The Ebola outbreak has revealed serious resource mobilization problems at the world’s “go-to” response agency, according to some global health experts.
Tackling the disease in West Africa — where ill-equipped national health systems and lack of infrastructure have spurred the rampant spread of the deadly virus — has been a tall challenge for the World Health Organization, and made all the more difficult by the U.N. agency’s funding structure.
“They basically have a begging bowl,” Lawrence Gostin, WHO Collaborating Center on Public Health Law and Human Rights director, said Sept. 3 during a panel discussion hosted by the Center for Strategic and International Studies in Washington, D.C.
Gostin pointed out that two-thirds of the U.N. agency’s budget is in the hands of donors: “It’s not the way to do business.”
Amid the worst Ebola outbreak in history, WHO leaders were in Washington, D.C. in September, appealing to the World Bank and the U.S. government to help them muster resources for a response effort that is expected to cost at least $600 million.

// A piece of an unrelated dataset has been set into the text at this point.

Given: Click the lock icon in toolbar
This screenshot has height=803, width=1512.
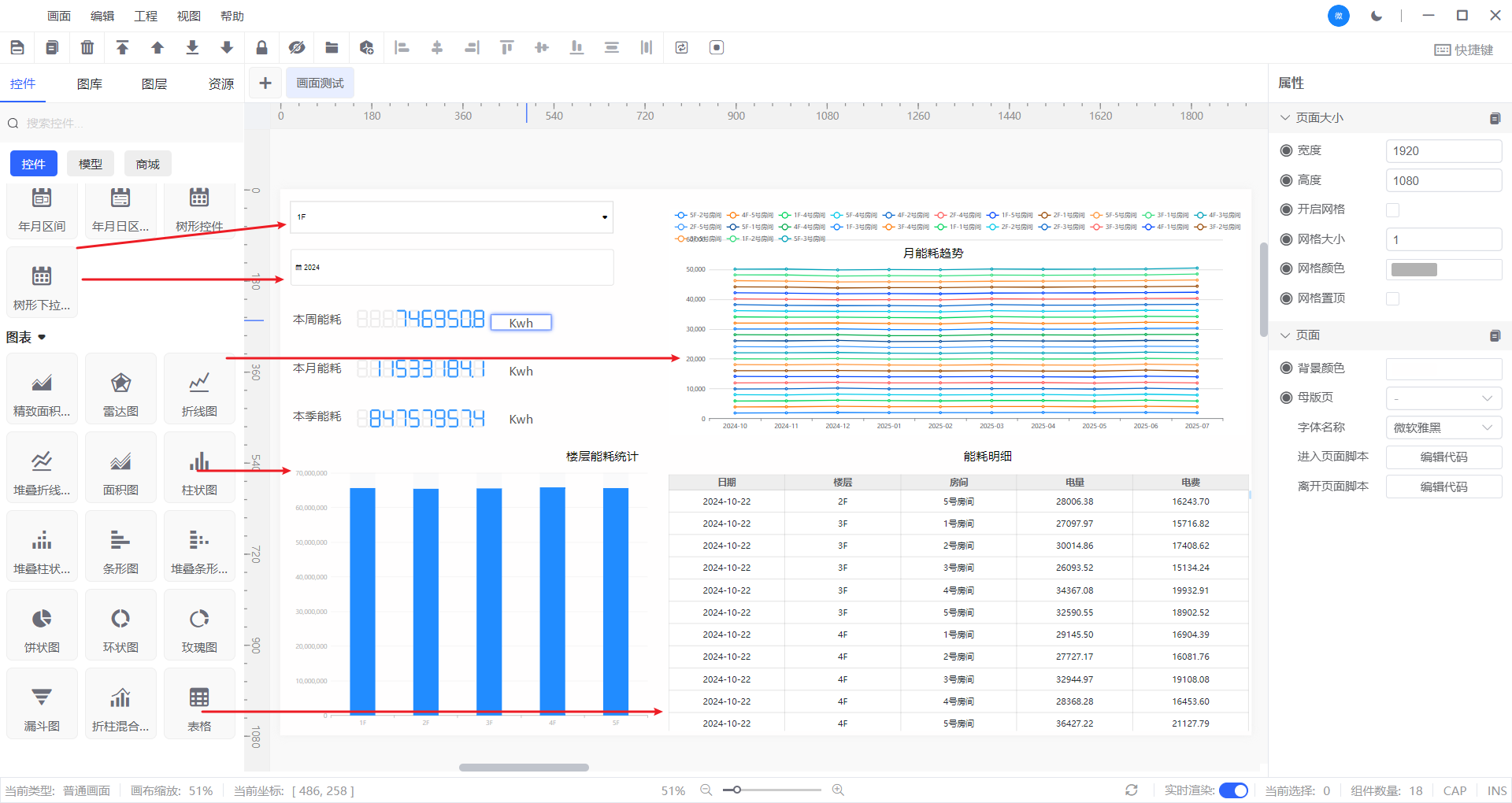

Having the ability to mobilize resources and respond quickly in a global health emergency might seem a basic, essential requirement for an institution like the WHO, but Tim Evans, senior director for the health, nutrition and population global practice at the World Bank, underscored that the global health sector isn’t anywhere close to achieving that sort of mobilization capacity.

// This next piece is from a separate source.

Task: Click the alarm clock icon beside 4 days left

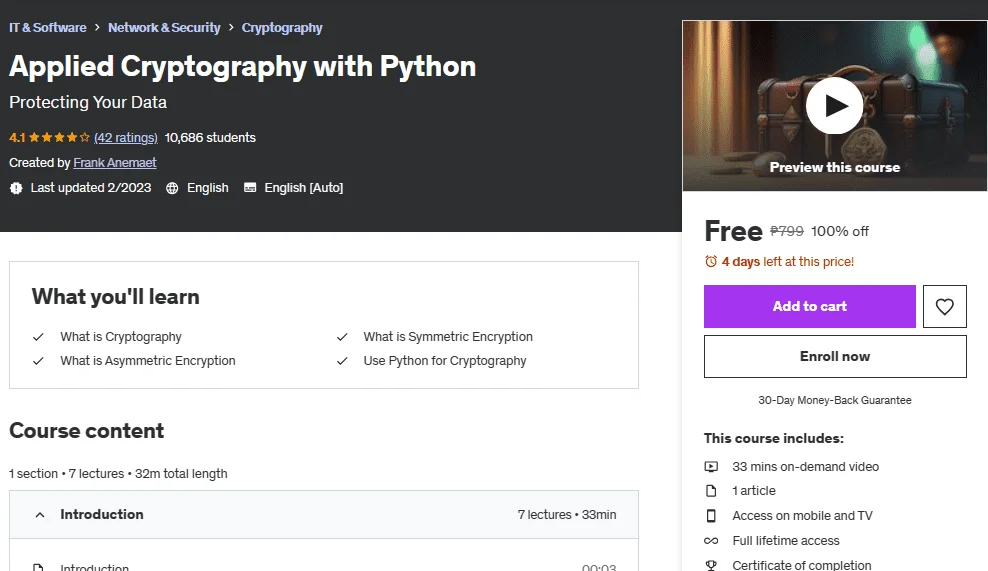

“Everybody has an expectation that WHO should be, and they are, the go-to agency to give us advice on what to do and how to respond,” said Evans. “But they have no financial mobilization capability.”
So what’s an alternative?
Gostin suggests establishing what he calls a “health systems fund” that governments can support financially. The fund would have two components: resource mobilization for health emergencies such as an Ebola outbreak and long-term development of health systems in countries where health infrastructure is lacking.
But such a lofty idea — one that Gostin himself admits would be a multibillion-dollar investment — comes at a time when global health agencies have to compete with other large-scale humanitarian disasters for the attention of donors.
“People tell me you can’t do it, but we did it for AIDS. We’ve got PEPFAR. We’ve got the Global Fund,” said Gostin.
The U.S. President’s Emergency Plan for AIDS Relief, a U.S. government initiative to combat AIDS around the world and the Global Fund to fight AIDS, Tuberculosis and Malaria, an international financing institution, were developed to address some of the biggest perceived threats to global health — and their budgets are backed by big governments.
According to Gostin, the most tangible next step in creating a reliable source of flexible health funding would be to expand the reach of these sorts of organizations beyond the limits of a few specific diseases.
“Probably the easiest thing is for the Global Fund to morph into a global fund for health, rather than for just three diseases,” he explained after the panel discussion. “I would say that would be the most obvious way to do it.”